Ten gość ma wyścigi we krwi
Cox jest wieloletnim entuzjastą wyścigów i wyczynowym drag racerem. Markę Carl Cox Motorsport założył już w 2013 roku. Zespół brał już udział w takich turniejach Isle of White TT i F1 Sidecar. To będzie jednak pierwsza przygoda z wyścigami elektrycznymi – konkretniej serią Extreme E. Są to stosunkowo nowe rozgrywki wyścigów off-road, w których wykorzystuje się elektryczne SUV-y. Sezon składa się z 5 wyścigów w odległych częściach świata, wybranych w celu podniesienia świadomości na temat zmian klimatycznych.
Cox pojawił się na zeszłorocznym wyścigu Extreme E w Sardynii, gdzie sam okrążył tor, a następnie zagrał spontanicznego seta. Seria tak się mu spodobała, że kilka tygodni później zaczął planować dołączenie z własnym zespołem wyścigowym.
Jestem tutaj, aby coś zmienić. Możliwość bycia częścią czegoś tak dynamicznego na czterech kołach to spełnienie marzeń.

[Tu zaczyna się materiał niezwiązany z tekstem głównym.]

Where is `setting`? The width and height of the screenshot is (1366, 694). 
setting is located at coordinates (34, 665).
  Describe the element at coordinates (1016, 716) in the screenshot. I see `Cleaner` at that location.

Wyścigi, podobnie jak muzykę, mam we krwi i mam zamiar wnieść do tej serii swoją pasję i energię, tworząc coś wyjątkowego.
Uczestnictwo w wyścigach elektrycznych jest dla mnie nowością, ale szybko się uczę i wniosę swoją ciężko zdobytą wiedzę i doświadczenie do Extreme E. Carl Cox Motorsports jest tutaj, aby przyjąć wszystkich chętnych i zamierzamy od razu wskoczyć na głęboką wodę. Jesteśmy tu, aby wygrać.
Carl Cox
Zadanie nie będzie łatwe. W serii weźmie udział sporo zespołów, w tym te kierowane przez Nico Rosberga, Jensona Buttona czy Lewisa Hamiltona – czyli dotychczasowych mistrzów świata Formuły 1. Życzymy jednak Carlowi i jego kierowcom (których skład poznamy wkrótce) równie dużych sukcesów, co za DJką!